I removed some tree stumps last fall using nothing other than hand tools like shovels, a pickaxe, a sledgehammer, a crowbar, and a tree branch saw. I did that by digging around the stump, whacking it with the sledgehammer, lifting with the pickaxe, and prying with the crowbar until the location of the roots became discernible and then I crouched down in a weird position to get below it with the tree branch saw and cut away at the roots. It was difficult, slow, and as it turned out dangerous because by straining my muscles in unusual ways, it ended up with me getting an inguinal hernia. A couple of months later I participated in an entertaining operation. All of which I survived in a relatively good mood after being sewn back together.
Unfortunately, after all of that effort, I had only gotten about half of the dead stumps removed. Those stumps were there when I bought this house eight years ago and the trees and bushes had been cut off at about two inches above the ground level. They weren’t visible and didn’t bother me much because they were covered with grass and flowers. But, after Paradise, California, burned last year, it was apparent to me, if not to my neighbors, that it was imperative that my house be made more fire-resistant. My neighborhood looks very much like Paradise before the fire wiped that beautiful small city out. On the 4th of July here again this year there was an abundance of fireworks close by. Check my blog on July 4th for some spectacular evidence of that assertion.

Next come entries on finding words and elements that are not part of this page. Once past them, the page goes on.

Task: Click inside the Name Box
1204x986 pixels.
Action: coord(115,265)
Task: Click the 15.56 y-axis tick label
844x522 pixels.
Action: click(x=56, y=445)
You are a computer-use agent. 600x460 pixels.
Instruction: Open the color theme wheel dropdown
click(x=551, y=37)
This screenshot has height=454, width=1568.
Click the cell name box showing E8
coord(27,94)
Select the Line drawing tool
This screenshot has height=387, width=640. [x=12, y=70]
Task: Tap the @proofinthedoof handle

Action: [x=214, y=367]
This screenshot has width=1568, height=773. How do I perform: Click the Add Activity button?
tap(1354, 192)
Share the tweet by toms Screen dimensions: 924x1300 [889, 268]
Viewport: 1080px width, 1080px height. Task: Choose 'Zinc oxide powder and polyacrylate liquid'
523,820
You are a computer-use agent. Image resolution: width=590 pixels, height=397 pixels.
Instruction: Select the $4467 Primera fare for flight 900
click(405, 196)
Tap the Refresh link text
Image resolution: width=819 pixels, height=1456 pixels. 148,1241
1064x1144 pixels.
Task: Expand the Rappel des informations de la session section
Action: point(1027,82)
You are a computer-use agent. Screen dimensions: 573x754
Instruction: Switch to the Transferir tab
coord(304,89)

Before that spectacular event, I spent a lot of energy clearing everything potentially burnable as far away from my house as possible. It turned out to be a much larger operation than expected. Three years ago there were three full-grown Ponderosa trees near my house, and four more not on my property but close enough to fall on my house, one of which did during a windstorm, when one of mine blew over too but fell between my neighbor’s houses. The last of my Ponderosas had roots going beneath where I sit at this moment writing this post, and when the wind blew the whole house creaked, and a portion of the foundation developed two cracks, about six feet apart, next to the tree, which had lifted an inch. That tree had to go, and so I had it removed. Sad.
The point of all of this blather is that there were still some remnants of tree stumps that were not a fire hazard next to my house but were ugly. That was my motivation for trying to remove them last fall. A weak reason but that was my motivation. After I got the hernia operation, it didn’t seem reasonable to go back to doing that underground sawing. Then a friend of mine, Steve, said he had an old electric 14-inch chain saw which he would give me. I didn’t think that was fair, so I paid him what I thought wasn’t enough, but he claimed it was too much.
The ground was finally dry enough and I was physically able enough to attack those stumps, and I finished after an hour’s work, doing all the things above, except the sawing of roots with a hand saw, because that hand saw I replaced with the electric chain saw. Okay, sawing under dirt isn’t all that great for the cutting teeth on the chain saw, but it worked and I got two more stumps out. That’s my big event for today.
After working on the grand Universal questions which I posted yesterday, isn’t it reasonable to do something “useful”?